What can you serve with this
- Garlic bread: Perfect for scooping up the rich, flavoursome sauce.
- Green salad: Adds a crisp, fresh counterpoint to the hearty pasta.
- Grilled chicken: Adds protein and makes a complete meal, especially with creamy sauce.
- Roasted vegetables: Complements the tomato sauce with extra texture and flavour.
- Parmesan cheese: A classic finishing touch to amplify the dish’s Italian vibe.
FAQs for Mary Berry Pasta Sauce
- Can I make tomato pasta sauce in advance?
Yes, the flavours deepen after a day, making it even better the next day. - Can I use fresh tomatoes instead of tinned?

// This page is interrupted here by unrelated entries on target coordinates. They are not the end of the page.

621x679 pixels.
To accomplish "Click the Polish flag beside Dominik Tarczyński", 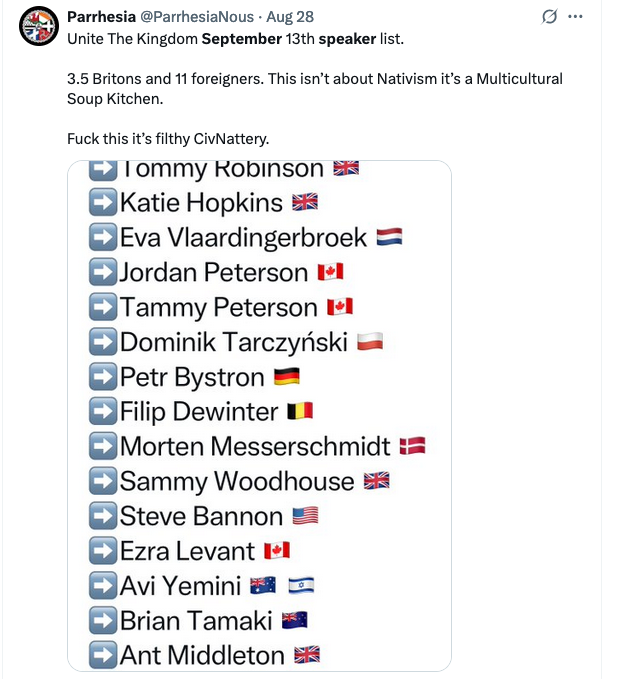I will coord(370,343).
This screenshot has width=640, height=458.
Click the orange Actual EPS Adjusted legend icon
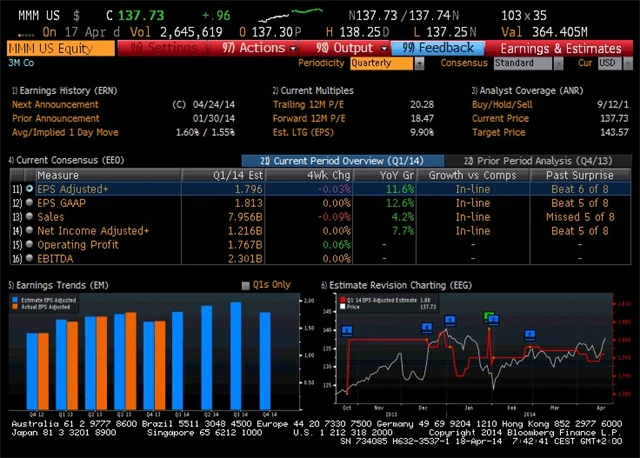tap(15, 306)

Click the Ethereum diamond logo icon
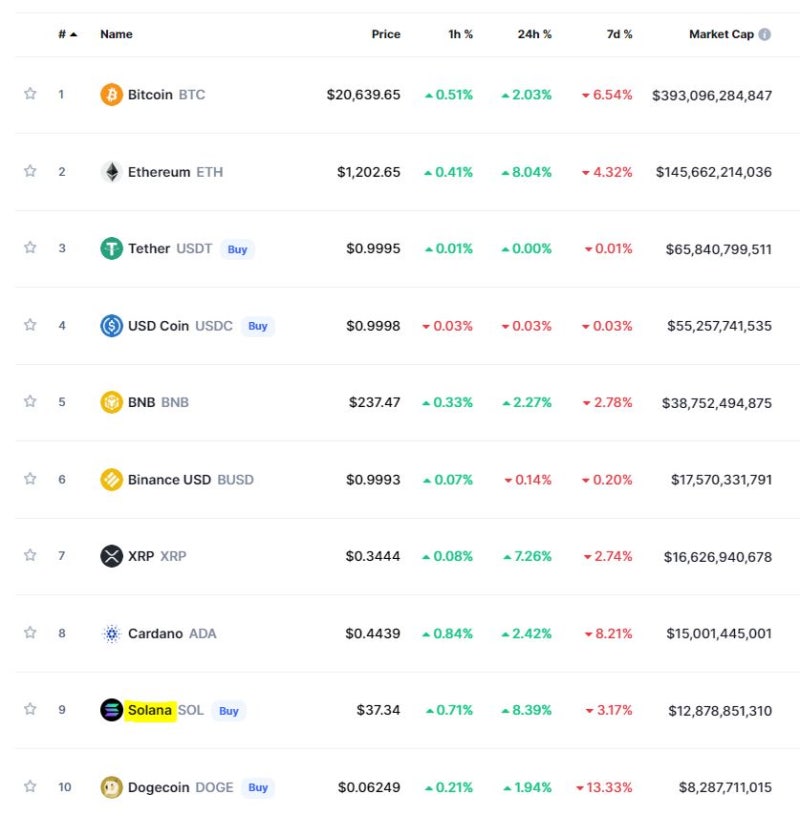tap(111, 172)
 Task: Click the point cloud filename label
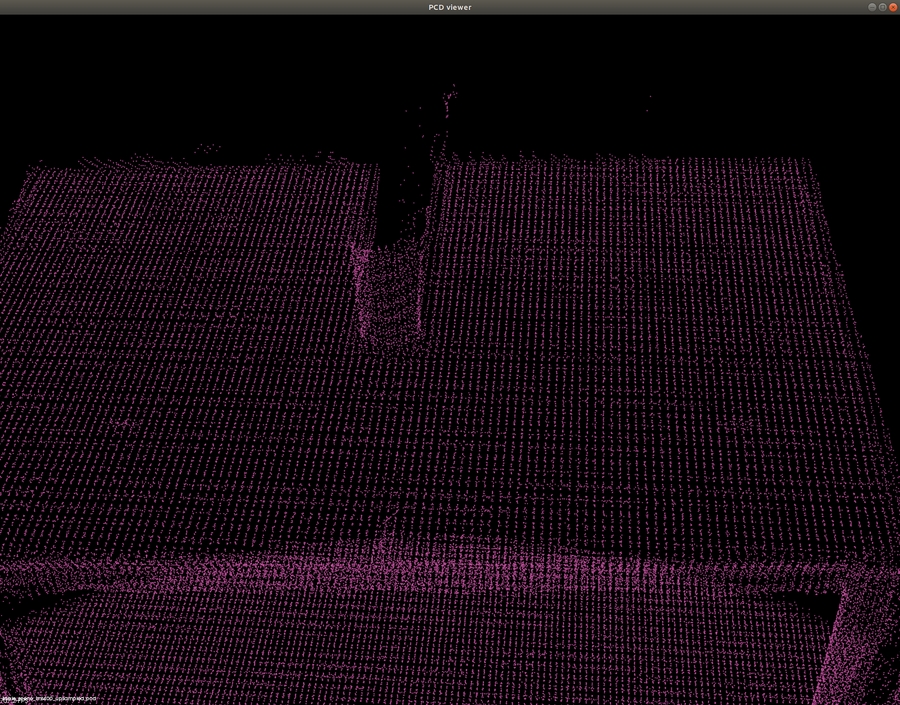click(49, 699)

Yes, peel and blanch ripe plum tomatoes before using. - Is this tomato pasta sauce vegan?
Yes, simply omit cream or use a dairy-free substitute. - Can I add meat to the sauce?
Absolutely, brown minced beef, pork, or turkey first for a bolognese variation. - How do I make the sauce thicker?
Simmer uncovered longer or stir in extra tomato purée. - Can I use this sauce for pizza?
Yes, just simmer a bit more to reduce water content. - How long does it keep refrigerated?
Store in a sealed container for up to 3 days. - What if the sauce tastes too sharp?
Add a pinch of sugar or simmer a little longer. - Can I freeze Mary Berry pasta sauce?
Yes, freeze in flat bags for up to 3 months. - When should I add fresh basil?
Add after cooking to preserve fresh, vibrant flavour.
Nutri-score Health Check
Mary Berry’s tomato pasta sauce scores a Nutri-score B, indicating a balanced, nutritious choice with plenty of vegetables and limited additives.
Positive Factors
- Tomatoes, onion, and garlic provide fibre, vitamins, and antioxidants.
- Olive oil adds healthy fats without excess calories.
Negative Factors
- Double cream adds saturated fat but is optional.
- Salt and optional sugar can affect the score if overused.
The score is automatically calculated from the ingredients and is a guide only.